● Task objective
With all images left out, restate the records below exactly as written.

================================

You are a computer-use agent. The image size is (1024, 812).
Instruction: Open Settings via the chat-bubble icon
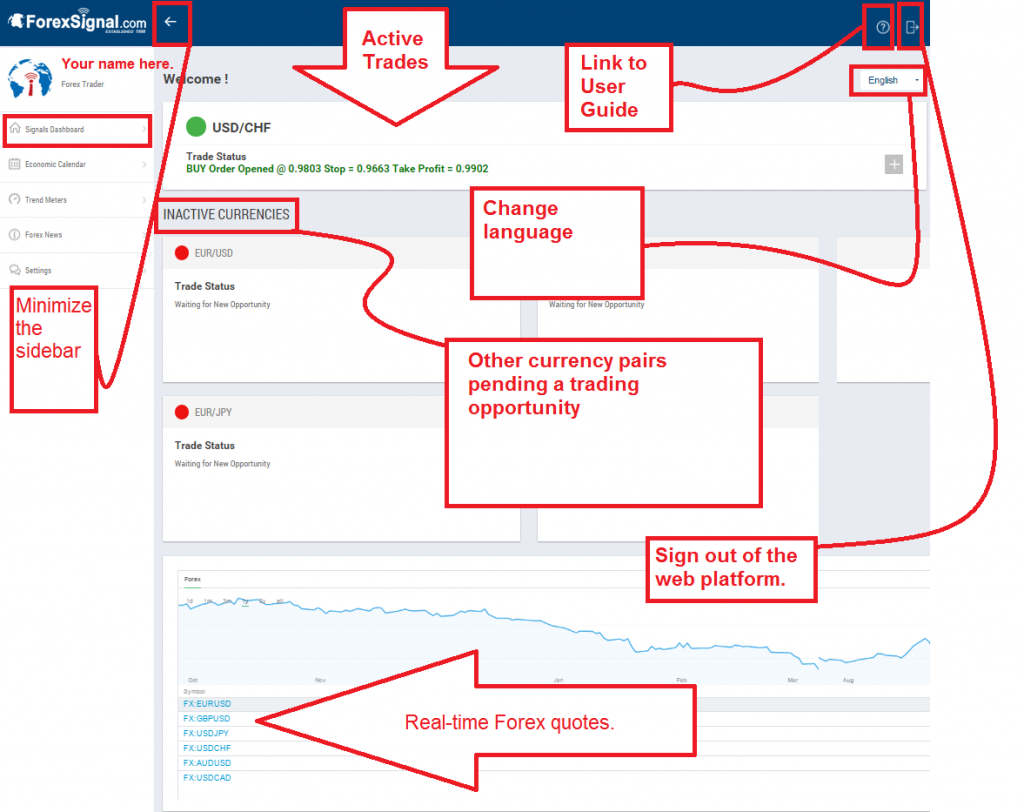click(x=14, y=270)
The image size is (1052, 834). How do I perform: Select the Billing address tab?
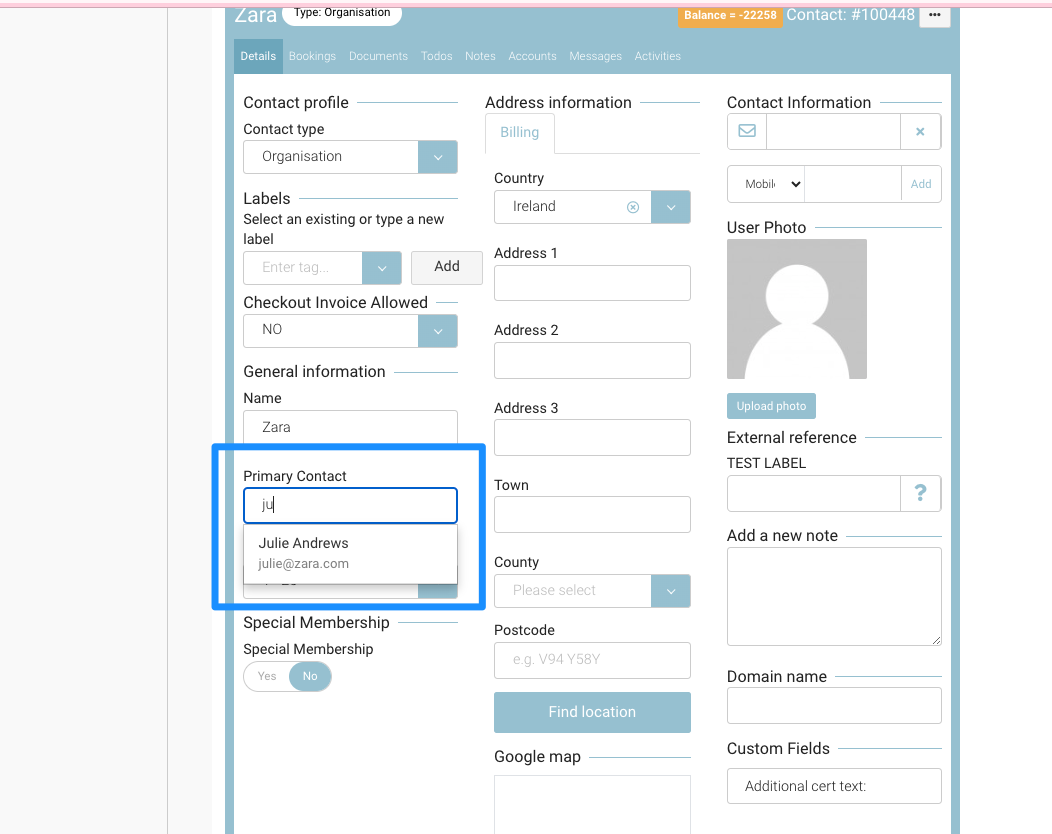pos(519,133)
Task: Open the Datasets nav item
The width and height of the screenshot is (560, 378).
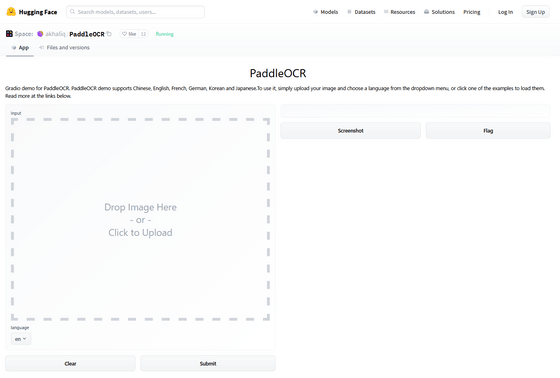Action: point(361,12)
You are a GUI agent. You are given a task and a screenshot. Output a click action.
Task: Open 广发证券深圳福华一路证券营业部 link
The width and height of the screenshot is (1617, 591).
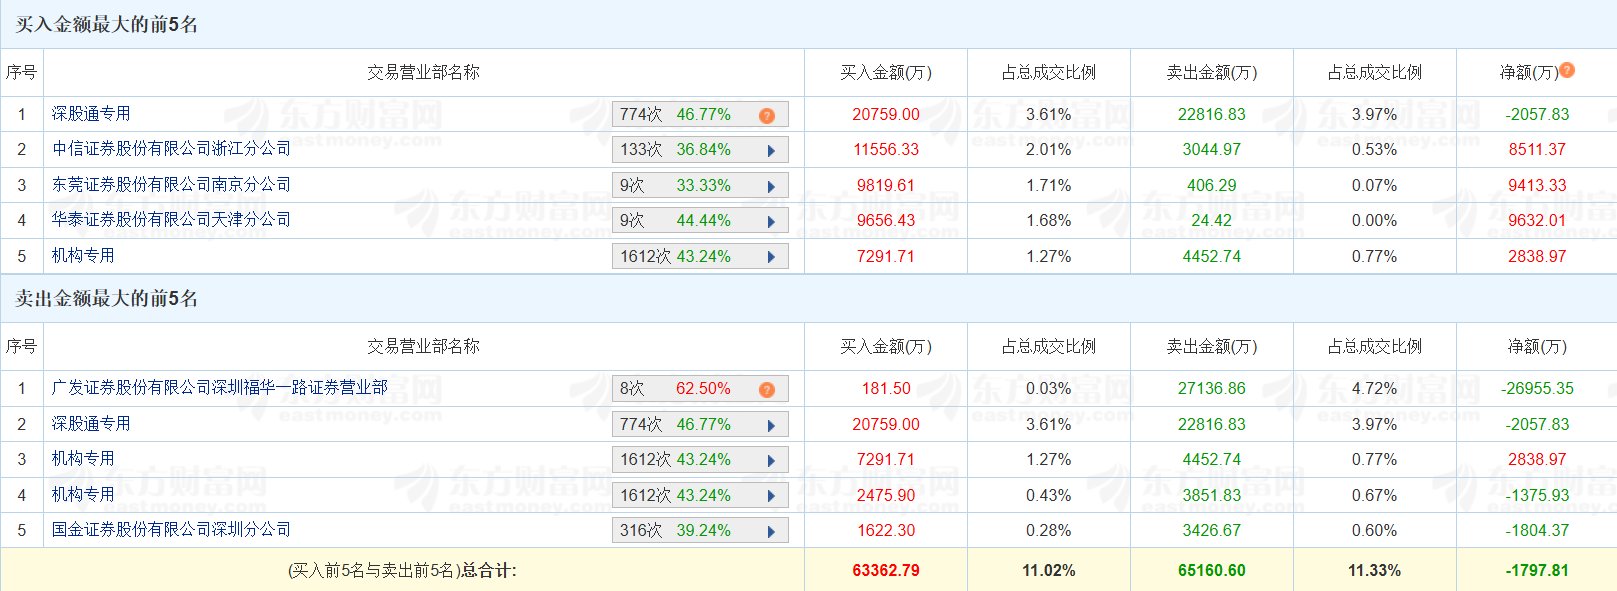coord(219,388)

================================

● Written solution
You are a computer-use agent. The image size is (1024, 812).
Instruction: Open Settings via the chat-bubble icon
click(x=14, y=270)
The image size is (1052, 834). How do I perform: Select the Billing address tab?
pos(519,133)
Task: Open the Datasets nav item
The width and height of the screenshot is (560, 378).
Action: point(361,12)
You are a GUI agent. You are given a task and a screenshot. Output a click action.
Task: Open 广发证券深圳福华一路证券营业部 link
The width and height of the screenshot is (1617, 591).
coord(219,388)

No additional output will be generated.